In Trumbo’s case the historical record has now been corrected, thanks to enormous efforts on his behalf by his son, and by the Writers Guild of America.  However, there are still numerous works from the era that remain wrongly ascribed to their fronts.  Alan Wald, professor of English and author of Writing from the Left, says that the writers who had employed fronts

were often in the difficult situation of having other people sign legal documents and even accept awards; thus, to reveal the names of fronts, even decades later, could bring lawsuits. However, it is now known that black radical novelist John O. Killens ‘fronted’ for blacklisted Abraham Polonsky in the important anti-racist film noir Odds Against Tomorrow. One former Communist who wrote Classics Comics in the 1950s made me promise never to reveal his identity.[2]

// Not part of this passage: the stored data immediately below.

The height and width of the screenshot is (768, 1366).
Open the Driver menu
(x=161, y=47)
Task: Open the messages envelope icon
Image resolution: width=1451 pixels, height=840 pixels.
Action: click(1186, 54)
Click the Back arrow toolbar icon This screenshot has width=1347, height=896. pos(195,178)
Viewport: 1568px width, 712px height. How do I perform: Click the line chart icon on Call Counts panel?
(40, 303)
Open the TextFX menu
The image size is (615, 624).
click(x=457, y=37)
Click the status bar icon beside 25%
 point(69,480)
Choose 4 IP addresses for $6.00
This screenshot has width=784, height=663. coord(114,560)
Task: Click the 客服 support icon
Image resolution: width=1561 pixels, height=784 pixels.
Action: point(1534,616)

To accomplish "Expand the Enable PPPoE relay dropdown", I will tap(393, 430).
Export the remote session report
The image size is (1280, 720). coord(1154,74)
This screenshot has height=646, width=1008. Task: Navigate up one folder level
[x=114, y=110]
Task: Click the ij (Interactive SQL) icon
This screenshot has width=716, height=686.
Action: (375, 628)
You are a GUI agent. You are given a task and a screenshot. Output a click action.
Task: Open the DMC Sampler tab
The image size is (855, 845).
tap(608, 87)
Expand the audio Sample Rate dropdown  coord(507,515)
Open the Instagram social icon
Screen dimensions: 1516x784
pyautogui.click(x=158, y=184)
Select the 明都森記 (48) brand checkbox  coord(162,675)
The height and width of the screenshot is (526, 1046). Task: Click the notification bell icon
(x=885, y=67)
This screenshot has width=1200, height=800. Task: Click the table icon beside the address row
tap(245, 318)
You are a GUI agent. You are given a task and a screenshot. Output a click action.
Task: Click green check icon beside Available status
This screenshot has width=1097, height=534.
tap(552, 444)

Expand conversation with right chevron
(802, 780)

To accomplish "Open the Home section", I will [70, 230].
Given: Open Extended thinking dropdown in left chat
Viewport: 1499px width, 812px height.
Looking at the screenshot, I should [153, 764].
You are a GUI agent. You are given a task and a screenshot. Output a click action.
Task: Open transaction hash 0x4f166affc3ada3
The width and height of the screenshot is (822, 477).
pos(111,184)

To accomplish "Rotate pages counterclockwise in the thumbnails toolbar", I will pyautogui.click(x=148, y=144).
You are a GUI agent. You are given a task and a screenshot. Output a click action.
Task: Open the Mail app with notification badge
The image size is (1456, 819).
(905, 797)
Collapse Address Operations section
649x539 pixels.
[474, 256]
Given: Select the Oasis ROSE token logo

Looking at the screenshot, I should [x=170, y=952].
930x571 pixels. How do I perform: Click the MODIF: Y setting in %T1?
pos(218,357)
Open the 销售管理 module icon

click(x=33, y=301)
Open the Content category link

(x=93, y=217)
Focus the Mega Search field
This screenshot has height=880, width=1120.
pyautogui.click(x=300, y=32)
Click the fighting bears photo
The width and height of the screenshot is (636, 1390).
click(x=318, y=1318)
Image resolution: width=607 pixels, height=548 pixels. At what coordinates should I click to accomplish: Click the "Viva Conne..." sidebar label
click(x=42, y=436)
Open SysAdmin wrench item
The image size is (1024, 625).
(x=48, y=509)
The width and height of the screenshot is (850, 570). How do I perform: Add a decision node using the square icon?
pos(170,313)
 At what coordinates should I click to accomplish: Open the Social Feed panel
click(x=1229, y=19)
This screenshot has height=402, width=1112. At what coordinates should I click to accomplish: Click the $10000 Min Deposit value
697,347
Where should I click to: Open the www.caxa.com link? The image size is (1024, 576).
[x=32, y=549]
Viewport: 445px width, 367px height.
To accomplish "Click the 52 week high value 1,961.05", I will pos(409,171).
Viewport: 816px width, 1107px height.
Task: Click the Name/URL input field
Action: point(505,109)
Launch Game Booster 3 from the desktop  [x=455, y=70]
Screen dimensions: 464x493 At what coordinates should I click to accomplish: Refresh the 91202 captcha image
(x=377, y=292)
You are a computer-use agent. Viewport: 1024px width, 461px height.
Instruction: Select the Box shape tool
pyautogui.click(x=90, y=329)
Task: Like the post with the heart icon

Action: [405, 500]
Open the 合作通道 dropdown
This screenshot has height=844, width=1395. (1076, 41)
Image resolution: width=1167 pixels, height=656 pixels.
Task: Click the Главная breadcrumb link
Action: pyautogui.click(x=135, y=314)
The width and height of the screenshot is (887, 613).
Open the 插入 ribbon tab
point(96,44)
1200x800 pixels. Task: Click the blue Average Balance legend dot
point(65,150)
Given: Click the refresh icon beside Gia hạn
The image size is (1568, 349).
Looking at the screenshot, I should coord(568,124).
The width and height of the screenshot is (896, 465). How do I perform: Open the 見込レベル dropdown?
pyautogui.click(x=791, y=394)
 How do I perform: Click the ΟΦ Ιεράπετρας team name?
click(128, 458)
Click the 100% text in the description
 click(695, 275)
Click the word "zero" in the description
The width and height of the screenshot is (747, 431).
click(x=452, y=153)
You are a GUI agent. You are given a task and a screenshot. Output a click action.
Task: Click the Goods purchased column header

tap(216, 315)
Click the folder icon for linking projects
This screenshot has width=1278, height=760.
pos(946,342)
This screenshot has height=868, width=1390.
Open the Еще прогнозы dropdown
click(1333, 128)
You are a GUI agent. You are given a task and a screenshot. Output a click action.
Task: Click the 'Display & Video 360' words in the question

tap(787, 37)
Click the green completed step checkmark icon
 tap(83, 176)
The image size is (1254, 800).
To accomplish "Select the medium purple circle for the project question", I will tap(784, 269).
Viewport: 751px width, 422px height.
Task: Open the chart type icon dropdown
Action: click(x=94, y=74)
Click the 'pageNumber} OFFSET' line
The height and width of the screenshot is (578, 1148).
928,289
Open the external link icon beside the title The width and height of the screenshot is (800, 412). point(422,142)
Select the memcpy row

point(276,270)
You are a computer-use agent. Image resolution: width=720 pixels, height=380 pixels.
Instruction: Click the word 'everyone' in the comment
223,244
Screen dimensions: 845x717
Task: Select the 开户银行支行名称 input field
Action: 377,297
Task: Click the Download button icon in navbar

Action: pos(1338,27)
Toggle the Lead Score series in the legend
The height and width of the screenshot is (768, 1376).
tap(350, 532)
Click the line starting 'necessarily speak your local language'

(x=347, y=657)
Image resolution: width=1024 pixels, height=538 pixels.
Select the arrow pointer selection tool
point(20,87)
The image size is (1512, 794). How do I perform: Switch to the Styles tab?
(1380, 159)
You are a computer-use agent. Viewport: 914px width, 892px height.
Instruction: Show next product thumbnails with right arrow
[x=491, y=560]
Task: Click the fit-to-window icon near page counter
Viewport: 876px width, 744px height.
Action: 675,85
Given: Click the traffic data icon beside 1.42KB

Even though some of the people who know the truth are still alive, the identity of many of these hidden writers will never be publicly known.  Bear in mind that in these cases the truth remains unknown despite the fact that these deceptions occurred in an era of telephones, recording devices, and general literacy. How much more difficult to retrieve the truth about writers’ identities from 400 years ago?

Playwrights in 1590s England and screenwriters in 1950s Hollywood were in not dissimilar positions, in that they were trying to express ideas freely in a political landscape where the free expression of ideas was considered dangerous.  The chief difference is that with Hollywood’s blacklisted writers only their livelihoods were at stake; for Elizabethan playwrights it was potentially their lives.  For though being executed for your writing was a rare occurrence — one suffered nevertheless by religious writers Edmund Campion and John Penry — the conditions in Elizabethan prisons were sufficiently poor for a prison stay to become a death sentence.  The poet and playwright Thomas Watson, a friend of Marlowe’s, seems to have died after being imprisoned.  And of those writers mentioned above who fell foul of the authorities, three of them (Christopher Marlowe, Thomas Nashe, Thomas Kyd) appear to have died, and certainly dropped out of sight, within a couple of years of being brought to account by the powers-that-be.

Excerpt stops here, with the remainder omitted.